> Excerpted passage:

Well put Chauncey, well put. All prejudice and class warfare needs to be put to the microscope. Evil thrives in dark places. Even "good" people need to be held accountable

chauncey devega said...

"What makes Arquette's statement so heinous is that while "women have fought for gay rights and people of color's rights, it's time for them to fight for women's rights" in order to elevate women's rank in order to preserve the historical hierarchy. I hope that's not what she meant. It looks like a slip of implicit bias. What troubles me most of all is that she has defended her statements instead of apologize for them."


That is a smart and important angle I had not thought of. What did she actually mean? A payback where white women are returned to their "rightful" place?


Much to think about there historically and in the present.

joe manning said...

I hope "wage equality" emerges as the universal organizing principle that it potentially is.

White women oscillate between a vicarious identification with blacks and racism which may somewhat explain Arquette's disingenuously inclusive "we."

> Tasks and exercises:
1. Please copy the records word for word, starting with the line that contains "Open Run and Debug view icon" and going on through the final line of the records.
2. Write the next part of the comment thread on Arquette's remarks, starting after its last sentence.
The comments and the records are unrelated pieces of material.

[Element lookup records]
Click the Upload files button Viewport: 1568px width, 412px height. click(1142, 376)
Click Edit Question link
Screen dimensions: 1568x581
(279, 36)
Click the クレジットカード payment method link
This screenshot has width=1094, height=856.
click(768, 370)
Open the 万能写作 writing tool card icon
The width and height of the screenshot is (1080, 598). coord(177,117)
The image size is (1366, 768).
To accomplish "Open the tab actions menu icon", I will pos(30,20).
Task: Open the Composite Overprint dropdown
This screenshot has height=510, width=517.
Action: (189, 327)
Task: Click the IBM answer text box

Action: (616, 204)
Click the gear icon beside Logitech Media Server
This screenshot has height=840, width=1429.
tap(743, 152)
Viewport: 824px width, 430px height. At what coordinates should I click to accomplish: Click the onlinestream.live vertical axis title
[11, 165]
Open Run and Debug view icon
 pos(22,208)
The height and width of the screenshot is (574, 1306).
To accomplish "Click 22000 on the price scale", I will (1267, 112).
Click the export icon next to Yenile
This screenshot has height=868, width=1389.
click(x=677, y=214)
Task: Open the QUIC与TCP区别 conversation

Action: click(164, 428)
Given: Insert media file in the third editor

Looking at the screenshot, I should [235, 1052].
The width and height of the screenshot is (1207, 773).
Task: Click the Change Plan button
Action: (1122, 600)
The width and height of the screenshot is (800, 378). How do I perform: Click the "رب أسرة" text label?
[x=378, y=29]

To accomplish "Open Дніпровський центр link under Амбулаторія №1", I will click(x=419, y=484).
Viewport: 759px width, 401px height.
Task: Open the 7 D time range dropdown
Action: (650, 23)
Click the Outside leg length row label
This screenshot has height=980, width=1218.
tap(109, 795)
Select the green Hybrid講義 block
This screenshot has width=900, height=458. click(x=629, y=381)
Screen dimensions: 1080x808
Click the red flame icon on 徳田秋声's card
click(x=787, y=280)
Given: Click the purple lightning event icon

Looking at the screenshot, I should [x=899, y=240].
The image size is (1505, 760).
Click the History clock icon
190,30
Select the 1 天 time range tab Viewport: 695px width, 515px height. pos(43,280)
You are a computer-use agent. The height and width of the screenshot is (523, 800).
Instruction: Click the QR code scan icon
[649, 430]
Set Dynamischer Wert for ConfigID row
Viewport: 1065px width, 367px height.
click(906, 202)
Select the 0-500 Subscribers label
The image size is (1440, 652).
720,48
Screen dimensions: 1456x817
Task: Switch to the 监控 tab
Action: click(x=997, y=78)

> Task-by-task results:
1.
Open Run and Debug view icon
 pos(22,208)
The height and width of the screenshot is (574, 1306).
To accomplish "Click 22000 on the price scale", I will (1267, 112).
Click the export icon next to Yenile
This screenshot has height=868, width=1389.
click(x=677, y=214)
Task: Open the QUIC与TCP区别 conversation

Action: click(164, 428)
Given: Insert media file in the third editor

Looking at the screenshot, I should [235, 1052].
The width and height of the screenshot is (1207, 773).
Task: Click the Change Plan button
Action: (1122, 600)
The width and height of the screenshot is (800, 378). How do I perform: Click the "رب أسرة" text label?
[x=378, y=29]

To accomplish "Open Дніпровський центр link under Амбулаторія №1", I will click(x=419, y=484).
Viewport: 759px width, 401px height.
Task: Open the 7 D time range dropdown
Action: (650, 23)
Click the Outside leg length row label
This screenshot has height=980, width=1218.
tap(109, 795)
Select the green Hybrid講義 block
This screenshot has width=900, height=458. click(x=629, y=381)
Screen dimensions: 1080x808
Click the red flame icon on 徳田秋声's card
click(x=787, y=280)
Given: Click the purple lightning event icon

Looking at the screenshot, I should [x=899, y=240].
The image size is (1505, 760).
Click the History clock icon
190,30
Select the 1 天 time range tab Viewport: 695px width, 515px height. pos(43,280)
You are a computer-use agent. The height and width of the screenshot is (523, 800).
Instruction: Click the QR code scan icon
[649, 430]
Set Dynamischer Wert for ConfigID row
Viewport: 1065px width, 367px height.
click(906, 202)
Select the 0-500 Subscribers label
The image size is (1440, 652).
720,48
Screen dimensions: 1456x817
Task: Switch to the 监控 tab
Action: click(x=997, y=78)

2.
Second wave feminism, in its liberal sublimation is elitist/classist, but all the same, it has generated an amazing body of scholarship. Radical feminists have contributed immensely to humanity's understanding of its particularisms as weigh stations toward universal inclusion.

Women especially have an ax to grind in that they formed the archetypal division of labor along the lines of male/female/mastery/subserviency, thereby defining the original basis for class divisions, slavery, and caste divisions based on cosmetic anatomical features.

en.wikipedia.org/wiki/Simone_de_Beauvior
en.wikipedia.org/wiki/Shulamith_Firestone

Cavoyo said...

'readers at the popular liberal website Daily Kos highlighted how "she didn't mean to be racist", "Arquette is just a celebrity who shouldn't be held to a high standard"...'

I wonder how many of these same commenters will complain day and night about anything Kanye says.

kokanee said...

Good insights!

P. S. The first link didn't work. It's voir vs. vior.

http://en.wikipedia.org/wiki/Simone_de_Beauvoir

kokanee said...

Speaking about adult film stars and the economy around them, you likely know this...
I didn't! I would have thought it was the other way around! Silly me...

Buddy H said...

Inspired by Patricia Arquette’s speech at the Oscars about wage inequality, three-time WWE Divas champion A.J. Lee accused the league of paying female wrestlers less than their male counterparts.

D. Wright said...

You've thoroughly demonstrated Feminism's compliance to racism and White Supremacy, but I wonder: could Feminism be anything but racist in a White Colonial Republic? Feminism's goals have always oriented towards the incorporation and negotiation of (White) Women with the existing White Supremacist power structure rather than destroying it.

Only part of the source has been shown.